The professor first introduced the motivation of this article. In some countries the most talented people tend to become wealth-creating entrepreneurs while in other countries they become rent-seekers. The former countries would grow faster than the latter ones. In previous literature, North (1990) and Pritchett (2001) mentioned the difference between wealth creators and rent-seekers: "only chemists create wealth, pirates do not create wealth no matter how hard they try, pirates just redistribute wealth." "The expansion of the school enrollment knowledge has trained more education sophisticated pirates."
Who are the pirates of today's world? According to the professor, the modern "pirates" are those who redistribute wealth, mainly in the professions of lawyers and public affairs. Engineers, by contrast, are those who create wealth. Furthermore, if the institutional system is good enough, people can retain profits and there will be more entrepreneurs in the society to create wealth.
Professors construct career choice models based on individual talent, career preference and institutional quality. The better the quality of the institution, the less it will be exploited by others. Producers can protect their remaining lost benefits by paying a cost. Therefore, we can get the maximization condition of the producer.
The professor reasoned out several propositions from the model. First, given the quality of any institution, there is a unique equilibrium wage and equilibrium talent. Second, as the quality of institutions rises, so does the supply and return of productive workers. In addition, the expansion of property rights protection has increased people's participation in productive activities.
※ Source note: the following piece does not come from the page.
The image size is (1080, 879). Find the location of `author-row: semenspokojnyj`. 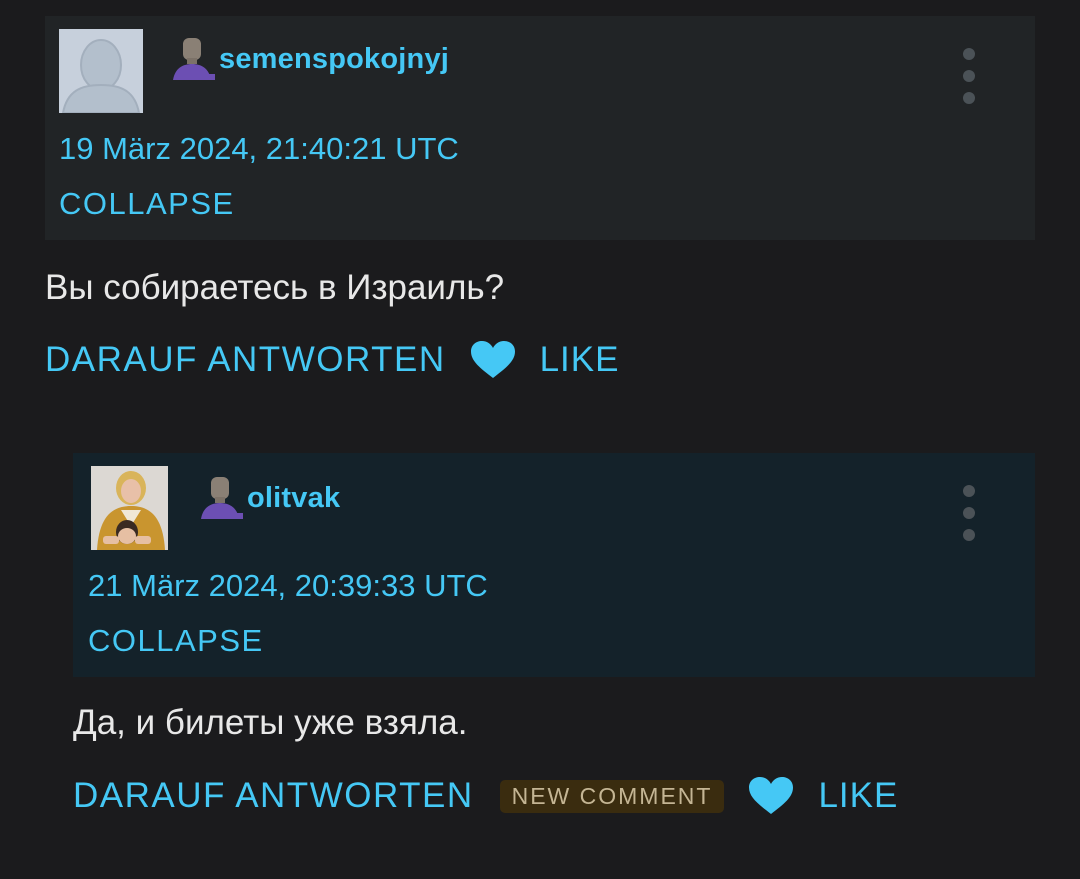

Later, the professor used Russian data to make an empirical test of the above inference. Instead of using a crude measure of college education to measure talent, the professor used the SAT scores of Russian students to measure talent. Meanwhile, the investment climate index is used to measure the quality of institutions.
A particular feature of Russia is widespread corruption. Russia is the biggest market for corruption. Health insurance accounts for 26% of daily corruption.
After running LPM and Probit regression, the professor came to the statistical conclusion that the increase in institution quality of one standard deviation resulted in a 4% increase in STEM enrollment (STEM represents a wealth-creating profession). A drop of one standard deviation led to a 15% increase in the number of lawyers and public affairs occupations (which represent rent-seeking occupations).
The professor also conducted a placebo test. After the regression of another 100,000 samples from other disciplines, such as economics and management, no significant statistical impact caused by the quality of institutions was found.
The professor concluded that higher quality institutional policies are important for production guidance and investment in human capital. Higher caliber people are more sensitive to the quality of the organization, at least within a range of capabilities. Russia's comparative advantage in human capital will not have much impact on pluralistic economic development and innovation-driven growth unless it urgently improves the quality of its institutions.